First, the Promised Land, the Land of Milk and Honey. Then a bit about the
Marching.
Next time you play Trivial Pursuits, it might help you to know that
there are twenty references in the Hebrew Old Testament to the land flowing
with milk and honey. Of the twenty references, three quarters are in four of
the books of the Law - Exodus, Leviticus, Numbers and Deuteronomy - one in the
Book of Joshua, two of the them in the Prophet Jeremiah, two in the Prophet
Ezekiel. There are four references in the Apocrypha but no mention at all of
the land and milk and honey in the New Testament.

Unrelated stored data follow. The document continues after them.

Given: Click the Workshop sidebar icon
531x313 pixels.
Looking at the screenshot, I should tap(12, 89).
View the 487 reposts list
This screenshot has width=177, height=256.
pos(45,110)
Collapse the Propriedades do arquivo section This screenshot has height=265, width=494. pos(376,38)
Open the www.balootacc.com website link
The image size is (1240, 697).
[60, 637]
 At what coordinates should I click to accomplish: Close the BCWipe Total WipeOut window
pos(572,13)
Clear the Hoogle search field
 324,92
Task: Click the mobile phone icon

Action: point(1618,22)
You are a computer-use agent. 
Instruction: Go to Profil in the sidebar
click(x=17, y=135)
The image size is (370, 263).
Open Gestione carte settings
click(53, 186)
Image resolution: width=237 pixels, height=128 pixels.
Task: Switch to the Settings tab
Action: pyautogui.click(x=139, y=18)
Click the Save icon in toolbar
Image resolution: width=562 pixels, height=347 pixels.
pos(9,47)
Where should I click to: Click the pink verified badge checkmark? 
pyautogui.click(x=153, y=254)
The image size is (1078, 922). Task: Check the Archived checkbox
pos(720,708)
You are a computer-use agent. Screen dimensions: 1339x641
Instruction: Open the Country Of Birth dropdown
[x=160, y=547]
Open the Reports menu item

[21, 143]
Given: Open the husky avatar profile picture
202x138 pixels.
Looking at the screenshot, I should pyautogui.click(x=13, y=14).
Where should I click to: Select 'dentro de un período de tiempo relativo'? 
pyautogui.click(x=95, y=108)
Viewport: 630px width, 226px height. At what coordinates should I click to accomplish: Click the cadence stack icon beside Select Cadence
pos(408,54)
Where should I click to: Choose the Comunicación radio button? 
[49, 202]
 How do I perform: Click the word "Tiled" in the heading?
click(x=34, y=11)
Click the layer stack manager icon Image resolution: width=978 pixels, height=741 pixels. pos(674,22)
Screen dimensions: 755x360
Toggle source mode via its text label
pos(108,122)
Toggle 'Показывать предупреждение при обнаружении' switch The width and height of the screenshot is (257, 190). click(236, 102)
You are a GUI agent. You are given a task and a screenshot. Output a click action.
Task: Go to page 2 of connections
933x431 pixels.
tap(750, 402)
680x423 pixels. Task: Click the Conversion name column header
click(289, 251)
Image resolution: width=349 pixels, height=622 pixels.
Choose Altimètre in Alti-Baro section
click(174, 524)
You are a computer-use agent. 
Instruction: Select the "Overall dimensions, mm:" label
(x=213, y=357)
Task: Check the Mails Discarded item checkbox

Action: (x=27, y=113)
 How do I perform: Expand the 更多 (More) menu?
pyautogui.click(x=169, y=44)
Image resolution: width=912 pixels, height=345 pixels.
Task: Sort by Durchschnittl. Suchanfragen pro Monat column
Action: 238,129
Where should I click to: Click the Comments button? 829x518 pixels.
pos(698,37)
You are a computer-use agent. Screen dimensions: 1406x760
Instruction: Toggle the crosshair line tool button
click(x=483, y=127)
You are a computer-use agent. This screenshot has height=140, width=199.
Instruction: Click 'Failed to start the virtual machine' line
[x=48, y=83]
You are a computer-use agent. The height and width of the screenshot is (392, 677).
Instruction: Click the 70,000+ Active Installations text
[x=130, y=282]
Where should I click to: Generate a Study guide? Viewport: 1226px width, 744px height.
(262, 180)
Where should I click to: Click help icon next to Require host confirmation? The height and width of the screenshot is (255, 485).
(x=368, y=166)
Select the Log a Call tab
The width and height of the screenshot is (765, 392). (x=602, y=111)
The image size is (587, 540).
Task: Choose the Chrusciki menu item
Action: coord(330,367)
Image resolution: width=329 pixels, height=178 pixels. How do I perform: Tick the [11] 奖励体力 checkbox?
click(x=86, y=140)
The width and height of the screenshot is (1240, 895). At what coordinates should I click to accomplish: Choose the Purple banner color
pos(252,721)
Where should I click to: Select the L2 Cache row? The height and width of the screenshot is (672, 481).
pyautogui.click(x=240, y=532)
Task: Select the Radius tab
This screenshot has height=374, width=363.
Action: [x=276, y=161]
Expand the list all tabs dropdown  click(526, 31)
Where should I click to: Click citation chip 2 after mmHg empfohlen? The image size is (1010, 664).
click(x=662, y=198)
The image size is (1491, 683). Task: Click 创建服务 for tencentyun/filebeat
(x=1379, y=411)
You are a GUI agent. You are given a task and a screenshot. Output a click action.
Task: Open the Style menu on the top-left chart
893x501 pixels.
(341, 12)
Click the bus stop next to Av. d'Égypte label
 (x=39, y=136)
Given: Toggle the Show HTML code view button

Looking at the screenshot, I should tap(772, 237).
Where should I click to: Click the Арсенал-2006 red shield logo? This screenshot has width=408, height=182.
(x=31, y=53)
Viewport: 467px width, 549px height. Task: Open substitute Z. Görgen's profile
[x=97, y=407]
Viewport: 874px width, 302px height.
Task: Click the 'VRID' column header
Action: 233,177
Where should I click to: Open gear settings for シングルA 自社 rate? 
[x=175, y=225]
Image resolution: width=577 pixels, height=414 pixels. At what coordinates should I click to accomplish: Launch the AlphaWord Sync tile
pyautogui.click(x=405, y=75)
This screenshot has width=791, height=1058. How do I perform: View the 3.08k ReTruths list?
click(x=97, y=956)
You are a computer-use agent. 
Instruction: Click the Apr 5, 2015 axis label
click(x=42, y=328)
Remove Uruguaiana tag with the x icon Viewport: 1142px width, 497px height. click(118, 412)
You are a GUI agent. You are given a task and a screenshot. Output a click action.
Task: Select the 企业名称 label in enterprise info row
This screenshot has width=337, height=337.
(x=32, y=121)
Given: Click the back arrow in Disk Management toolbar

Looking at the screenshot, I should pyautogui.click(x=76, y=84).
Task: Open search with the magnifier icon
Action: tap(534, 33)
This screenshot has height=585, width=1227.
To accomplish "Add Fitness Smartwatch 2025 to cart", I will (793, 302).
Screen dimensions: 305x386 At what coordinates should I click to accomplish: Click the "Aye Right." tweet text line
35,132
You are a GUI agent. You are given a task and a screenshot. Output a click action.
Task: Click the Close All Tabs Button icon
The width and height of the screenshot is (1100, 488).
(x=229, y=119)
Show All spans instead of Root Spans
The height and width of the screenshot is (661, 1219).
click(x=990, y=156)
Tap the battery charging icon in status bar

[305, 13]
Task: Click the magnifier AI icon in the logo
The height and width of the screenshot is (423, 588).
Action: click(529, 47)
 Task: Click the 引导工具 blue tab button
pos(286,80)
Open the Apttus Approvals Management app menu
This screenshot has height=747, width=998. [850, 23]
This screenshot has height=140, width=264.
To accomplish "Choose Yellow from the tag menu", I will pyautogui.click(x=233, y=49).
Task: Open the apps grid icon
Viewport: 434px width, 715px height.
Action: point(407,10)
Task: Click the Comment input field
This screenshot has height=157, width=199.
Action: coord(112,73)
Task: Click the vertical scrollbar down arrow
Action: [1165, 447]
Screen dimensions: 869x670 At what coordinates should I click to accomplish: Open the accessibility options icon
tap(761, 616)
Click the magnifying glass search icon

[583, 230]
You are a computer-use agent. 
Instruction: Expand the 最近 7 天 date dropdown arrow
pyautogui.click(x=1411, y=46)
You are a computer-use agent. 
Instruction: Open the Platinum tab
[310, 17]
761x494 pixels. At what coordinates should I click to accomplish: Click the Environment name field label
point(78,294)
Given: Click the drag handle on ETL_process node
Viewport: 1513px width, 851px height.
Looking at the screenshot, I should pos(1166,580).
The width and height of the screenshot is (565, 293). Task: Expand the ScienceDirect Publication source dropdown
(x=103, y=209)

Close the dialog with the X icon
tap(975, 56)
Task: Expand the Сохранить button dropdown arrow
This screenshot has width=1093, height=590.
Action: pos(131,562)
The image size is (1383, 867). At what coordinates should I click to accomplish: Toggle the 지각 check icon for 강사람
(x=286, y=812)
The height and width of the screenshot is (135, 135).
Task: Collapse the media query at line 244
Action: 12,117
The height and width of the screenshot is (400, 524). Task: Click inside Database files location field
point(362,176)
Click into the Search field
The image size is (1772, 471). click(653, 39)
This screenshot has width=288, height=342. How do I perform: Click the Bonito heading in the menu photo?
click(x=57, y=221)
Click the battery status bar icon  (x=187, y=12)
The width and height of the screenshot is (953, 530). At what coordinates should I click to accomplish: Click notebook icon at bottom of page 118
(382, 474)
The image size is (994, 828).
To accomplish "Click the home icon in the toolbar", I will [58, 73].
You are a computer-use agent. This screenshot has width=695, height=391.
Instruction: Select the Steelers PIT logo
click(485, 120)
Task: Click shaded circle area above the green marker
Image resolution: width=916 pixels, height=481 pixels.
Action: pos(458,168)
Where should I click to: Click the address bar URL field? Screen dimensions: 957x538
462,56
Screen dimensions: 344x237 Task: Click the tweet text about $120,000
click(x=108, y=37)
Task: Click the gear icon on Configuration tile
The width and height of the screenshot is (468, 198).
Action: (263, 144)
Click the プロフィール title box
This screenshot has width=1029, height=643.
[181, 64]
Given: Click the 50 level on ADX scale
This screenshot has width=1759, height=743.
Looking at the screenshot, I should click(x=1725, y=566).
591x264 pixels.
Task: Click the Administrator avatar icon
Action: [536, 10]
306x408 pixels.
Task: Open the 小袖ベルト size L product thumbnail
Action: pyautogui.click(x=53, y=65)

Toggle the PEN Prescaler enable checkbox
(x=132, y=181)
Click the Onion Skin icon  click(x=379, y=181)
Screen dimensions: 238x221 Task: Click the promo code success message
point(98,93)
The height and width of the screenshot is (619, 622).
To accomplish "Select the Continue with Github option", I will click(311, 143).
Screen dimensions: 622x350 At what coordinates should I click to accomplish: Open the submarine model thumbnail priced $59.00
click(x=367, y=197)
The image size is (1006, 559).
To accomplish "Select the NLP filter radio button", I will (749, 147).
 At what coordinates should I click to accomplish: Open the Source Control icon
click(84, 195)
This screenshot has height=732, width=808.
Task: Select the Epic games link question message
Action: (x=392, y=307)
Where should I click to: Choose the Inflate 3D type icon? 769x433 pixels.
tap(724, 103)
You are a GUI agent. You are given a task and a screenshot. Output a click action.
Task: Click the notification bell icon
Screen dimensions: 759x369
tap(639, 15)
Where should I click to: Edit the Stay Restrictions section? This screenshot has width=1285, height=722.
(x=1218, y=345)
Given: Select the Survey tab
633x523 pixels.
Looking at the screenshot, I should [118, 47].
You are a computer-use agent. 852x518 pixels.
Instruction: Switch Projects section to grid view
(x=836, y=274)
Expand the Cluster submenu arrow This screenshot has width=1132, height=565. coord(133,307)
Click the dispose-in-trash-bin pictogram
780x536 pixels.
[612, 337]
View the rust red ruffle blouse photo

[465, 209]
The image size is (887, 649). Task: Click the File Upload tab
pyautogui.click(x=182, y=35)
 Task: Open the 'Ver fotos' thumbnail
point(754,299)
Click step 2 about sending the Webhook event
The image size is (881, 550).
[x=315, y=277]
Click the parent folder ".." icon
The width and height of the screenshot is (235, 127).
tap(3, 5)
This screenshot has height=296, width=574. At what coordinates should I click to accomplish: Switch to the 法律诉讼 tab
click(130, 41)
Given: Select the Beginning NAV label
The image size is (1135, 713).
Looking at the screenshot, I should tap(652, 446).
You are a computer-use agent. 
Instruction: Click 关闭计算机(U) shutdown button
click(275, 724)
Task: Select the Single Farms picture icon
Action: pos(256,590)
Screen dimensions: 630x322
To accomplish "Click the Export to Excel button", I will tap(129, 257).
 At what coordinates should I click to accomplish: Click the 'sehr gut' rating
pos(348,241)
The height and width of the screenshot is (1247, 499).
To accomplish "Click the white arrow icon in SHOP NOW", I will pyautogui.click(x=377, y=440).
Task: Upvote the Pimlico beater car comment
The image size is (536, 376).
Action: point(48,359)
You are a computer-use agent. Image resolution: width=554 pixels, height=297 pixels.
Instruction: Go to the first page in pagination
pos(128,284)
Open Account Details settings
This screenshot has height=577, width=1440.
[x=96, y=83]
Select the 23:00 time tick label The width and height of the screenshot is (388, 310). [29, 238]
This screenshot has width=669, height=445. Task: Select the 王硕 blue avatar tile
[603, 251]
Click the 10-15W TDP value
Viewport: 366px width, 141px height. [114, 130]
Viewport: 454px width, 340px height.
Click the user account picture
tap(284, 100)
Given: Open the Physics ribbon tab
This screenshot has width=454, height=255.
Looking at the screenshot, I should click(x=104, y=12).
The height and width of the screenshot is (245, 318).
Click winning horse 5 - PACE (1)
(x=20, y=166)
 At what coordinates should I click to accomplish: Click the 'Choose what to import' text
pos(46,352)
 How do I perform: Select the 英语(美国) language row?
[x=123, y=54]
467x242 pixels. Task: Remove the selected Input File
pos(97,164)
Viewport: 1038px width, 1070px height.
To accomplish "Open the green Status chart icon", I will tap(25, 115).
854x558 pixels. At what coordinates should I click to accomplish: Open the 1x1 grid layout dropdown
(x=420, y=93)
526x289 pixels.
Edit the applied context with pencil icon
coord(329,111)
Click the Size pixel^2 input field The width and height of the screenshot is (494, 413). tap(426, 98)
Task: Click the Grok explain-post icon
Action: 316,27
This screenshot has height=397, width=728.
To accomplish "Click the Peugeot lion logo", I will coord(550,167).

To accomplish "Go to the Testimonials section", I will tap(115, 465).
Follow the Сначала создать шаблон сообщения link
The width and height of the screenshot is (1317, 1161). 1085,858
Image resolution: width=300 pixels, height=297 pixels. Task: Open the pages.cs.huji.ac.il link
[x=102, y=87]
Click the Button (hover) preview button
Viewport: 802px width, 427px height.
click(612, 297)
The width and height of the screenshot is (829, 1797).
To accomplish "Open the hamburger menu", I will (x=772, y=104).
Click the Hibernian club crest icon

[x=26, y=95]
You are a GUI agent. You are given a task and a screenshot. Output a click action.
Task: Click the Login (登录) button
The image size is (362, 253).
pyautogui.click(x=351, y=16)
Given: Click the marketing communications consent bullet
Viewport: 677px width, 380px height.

With one exception (Song of Songs 4:11) milk and honey are always linked
with the journey to the Promised Land. The first mention of the land of milk
and honey is today's first reading: God - the God of Abraham, Isaac and Jacob -
appears to Moses in the burning bush and says, 'I have seen the miserable state
of my people
. I mean to deliver them out of the hands of the Egyptians
and bring them up to the land rich and broad, a land where milk and honey flow.
(Exodus 3:8)
Just as the first mention of milk and honey is linked with God appearing, the
second mention, Exodus 13:5, links the Promised Land of milk and honey
with the Passover Feast. When you get to the Promised Land, the Lord says, keep
the Passover as a reminder of the journey (Exodus 13:5). No wonder,
then, that milk and honey remind us of the Eucharist. The Jewish Passover,
celebrated once a year, has become the weekly - even daily - celebration of the
Eucharist, the Christian Passover. Milk and honey, for us, are our sharing in
the host and the chalice, the Lord's flesh and blood. The Promised Land is
heaven and the Eucharist reaches its fulfilment in the Marriage Feast of the
Lamb.
But why milk and honey? Why not olives and oranges? Milk reminds us of the
words of the Lady Julian of Norwich, whose anniversary was this week. Six
hundred years ago she wrote that Jesus is our mother. Our mothers bear us for
pain and for death but our true mother, Jesus, Julian says, bears us for joy
and endless life. The Blessed Sacrament, in this rather strange mediaeval image
- inevitably hi-jacked by modern feminism - becomes our mother's milk, the food
that makes us grow. And we do well, in this month of May, this month of Mary,
to think - perhaps more straightforwardly - of the Blessed Virgin, Mother of
Jesus and our Mother too. She nursed her son at the breast as God nurses us his
children. He feeds us with life-giving milk and weans us on to the solid food
of his Holy Word. The fifth-century Western father St Peter Chrysologus said
that Christ is the bread that is sowed in the Virgin, leavened in the flesh,
kneaded in the Passion, baked in the oven of the sepulchre, kept in the Church,
taken to the altars, given to the faithful as heavenly food every day.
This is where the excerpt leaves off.